Whether at work or home, do you ever argue with the reality of a situation? Are you creating drama that isn’t really necessary? For the large majority of us, if we’re honest with ourselves, the answer is a resounding YES, at least some of the time.
I know I’ve had many situations in the past where I felt like I was working harder than ever, but still not getting the results I wanted. Frustration was high while energy levels were low.
What I have come to realize and is that the suffering is optional. In her book, Reality-Based Leadership, Cy Wakeman does a great job of spelling this out.
We all tend to hold some beliefs that aren’t accurate. I know I had a situation earlier in my career where a coworker was given a promotion over me. I immediately made up a story in my mind about how she got it and I didn’t. The reality is that she probably did some things along the way to actually EARN the opportunity while I was too busy doing other things. Just because I wasn’t aware of all the facts, I made up my own.

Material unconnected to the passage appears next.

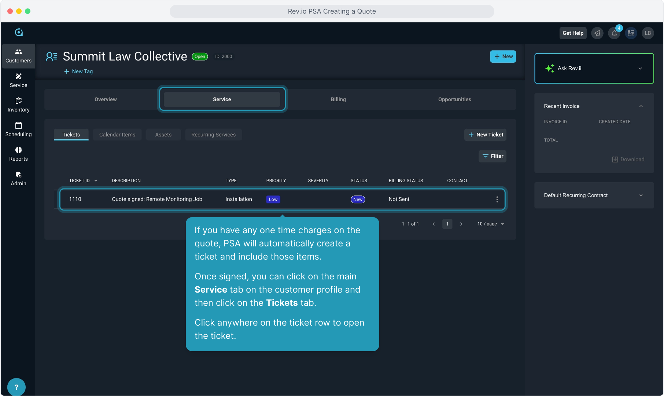664x396 pixels.
Task: Click the Filter button
Action: [x=493, y=156]
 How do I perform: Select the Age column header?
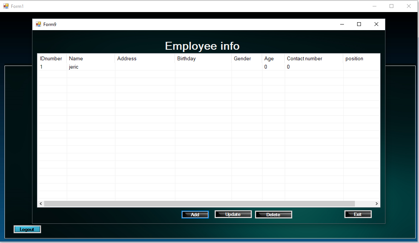pyautogui.click(x=273, y=58)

This is what happens in organizations (and even home) way too often. We argue with reality.
In order to bring peace to our lives, we need to understand that the source of our suffering is not what happens to us, but the stories we create about what happens to us. Sometimes unconsciously, we tell ourselves these stories that aren’t even accurate and then live with the drama that follows.

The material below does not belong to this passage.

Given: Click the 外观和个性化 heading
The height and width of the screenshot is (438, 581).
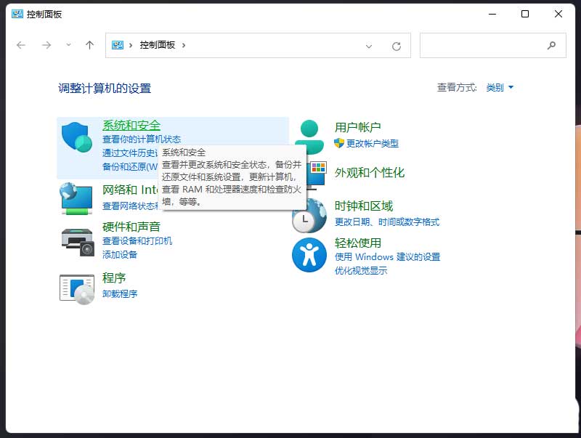Looking at the screenshot, I should [x=369, y=173].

As Cy puts it, “It’s the single largest barrier to peace and success for most people. The only way to change it is by becoming aware of when and how you tend to do it.” It’s learned helplessness.
Here are some examples of it:
- “This isn’t part of my job description.”

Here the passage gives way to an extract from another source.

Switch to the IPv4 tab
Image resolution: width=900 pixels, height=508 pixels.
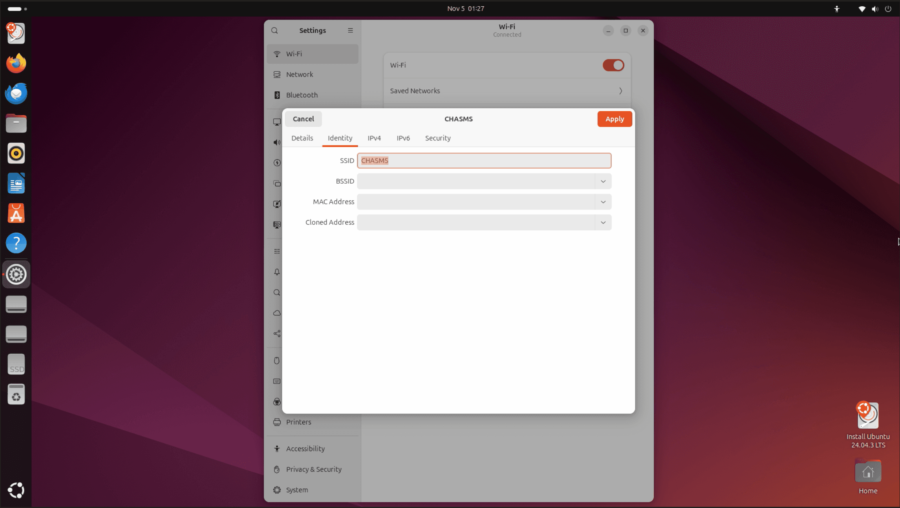(x=374, y=138)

- “Why aren’t others more dedicated? I do everything around here.”
- “There’s never enough time.”
- “Management just doesn’t understand. They only care about the bottom line.”
We are arguing with reality when we judge a situation in terms of right or wrong instead of fearlessly confronting what actually is the reality. Judging is a waste of time and energy and brings no value.
As a leader, if I allow people to complain and make excuses for their results, I am encouraging this learned helplessness and the victim mentality that goes with it. Doing so allows the idea that unless everything is 100 percent perfect, we can’t really be held responsible for the results.
Whether just watching out for yourself or also trying to lead others, you must remember this. Happiness is correlated to the amount of accountability you accept in your life. The more responsibility you take for your results, the happier you will be. It’s my choice. It’s your choice. Make the right choice!
Question: Do you work in an environment where this victim mentality is way too common? What can you do to change it?